ALIYUN::PAIDLC::Job

ALIYUN::PAIDLC::Job类型用于创建一个任务到集群中运行。

语法

{
  "Type": "ALIYUN::PAIDLC::Job",
  "Properties": {
    "ThirdpartyLibs": List,
    "Options": String,
    "Priority": Integer,
    "Envs": String,
    "JobMaxRunningTimeMinutes": Integer,
    "WorkspaceId": String,
    "CodeSource": Map,
    "UserVpc": Map,
    "JobSpecs": List,
    "UserCommand": String,
    "DataSources": List,
    "JobType": String,
    "ResourceId": String,
    "ThirdpartyLibDir": String,
    "DisplayName": String,
    "SuccessPolicy": String,
    "Settings": Map
  }
}

属性

属性名称

类型

必须

允许更新

描述

约束

ThirdpartyLibs

List

指定一个第三方Python库和对应版本要求。

例如:numpy==1.16.1

Options

String

本任务的额外配置。

通过此参数可以调整挂载的数据源的一些行为。
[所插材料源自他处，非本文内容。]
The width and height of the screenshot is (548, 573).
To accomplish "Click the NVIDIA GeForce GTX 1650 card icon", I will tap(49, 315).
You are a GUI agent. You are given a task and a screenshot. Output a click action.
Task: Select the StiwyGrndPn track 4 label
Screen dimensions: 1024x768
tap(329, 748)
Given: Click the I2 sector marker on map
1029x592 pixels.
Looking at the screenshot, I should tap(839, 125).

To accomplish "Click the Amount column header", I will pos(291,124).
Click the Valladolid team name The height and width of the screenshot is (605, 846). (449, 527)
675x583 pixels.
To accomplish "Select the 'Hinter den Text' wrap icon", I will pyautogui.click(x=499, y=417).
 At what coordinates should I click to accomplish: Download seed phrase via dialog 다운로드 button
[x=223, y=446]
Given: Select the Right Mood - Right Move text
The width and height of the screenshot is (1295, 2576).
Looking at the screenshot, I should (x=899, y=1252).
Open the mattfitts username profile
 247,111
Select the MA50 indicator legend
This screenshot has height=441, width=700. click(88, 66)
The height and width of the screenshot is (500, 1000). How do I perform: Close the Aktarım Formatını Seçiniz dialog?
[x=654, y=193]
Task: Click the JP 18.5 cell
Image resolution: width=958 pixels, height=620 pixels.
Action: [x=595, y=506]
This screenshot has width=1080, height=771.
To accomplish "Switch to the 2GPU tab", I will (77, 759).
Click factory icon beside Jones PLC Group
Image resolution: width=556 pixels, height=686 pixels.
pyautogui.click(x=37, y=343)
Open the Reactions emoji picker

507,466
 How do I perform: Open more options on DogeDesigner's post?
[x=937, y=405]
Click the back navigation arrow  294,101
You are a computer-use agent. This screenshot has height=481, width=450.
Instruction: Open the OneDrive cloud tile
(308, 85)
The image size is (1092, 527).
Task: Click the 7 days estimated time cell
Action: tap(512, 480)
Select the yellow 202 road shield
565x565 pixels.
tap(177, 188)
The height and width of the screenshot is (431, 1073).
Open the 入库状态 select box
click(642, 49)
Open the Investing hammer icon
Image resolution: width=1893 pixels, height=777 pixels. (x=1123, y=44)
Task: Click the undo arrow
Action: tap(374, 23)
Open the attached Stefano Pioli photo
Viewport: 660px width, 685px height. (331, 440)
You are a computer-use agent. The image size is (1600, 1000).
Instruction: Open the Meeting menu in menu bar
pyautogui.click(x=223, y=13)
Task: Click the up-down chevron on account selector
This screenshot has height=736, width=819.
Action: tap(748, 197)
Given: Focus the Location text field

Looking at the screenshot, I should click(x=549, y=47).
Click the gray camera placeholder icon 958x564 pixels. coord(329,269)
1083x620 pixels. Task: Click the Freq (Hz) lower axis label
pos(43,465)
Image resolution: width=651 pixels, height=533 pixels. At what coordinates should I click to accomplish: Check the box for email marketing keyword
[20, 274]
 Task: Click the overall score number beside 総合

例如任务有挂载OSS类型的数据源时,可以通过将此参数配置为fs.oss.download.thread.concurrency=4,fs.oss.download.queue.size=16,覆盖JindoFS的默认参数。

Priority

Integer

任务的优先级。

默认值:1。

参数取值范围为1~9。其中:

  • 1为最低优先级。

  • 9为最高优先级。

Envs

String

环境变量配置。

JobMaxRunningTimeMinutes

Integer

作业最长运行时长。

单位:分钟。

WorkspaceId

String

工作空间ID。

如何获取工作空间ID,请参见ListWorkspaces - 获取工作空间列表

CodeSource

Map

本任务使用的代码源。

任务的节点启动之前,DLC会自动下载代码源中配置好的代码,并Mount到容器的本地目录。更多信息,请参见CodeSource属性

UserVpc

Map

用户VPC配置。

更多信息,请参见UserVpc语法

JobSpecs

List

任务运行时的配置。

更多信息,请查见JobSpecs属性

UserCommand

String

任务所有节点的启动命令。

DataSources

List

本任务使用的所有数据源列表。

按照数据源中的配置Mount到每一个节点所在的容器本地目录上(本地目录由数据源中的配置MountPath指定)。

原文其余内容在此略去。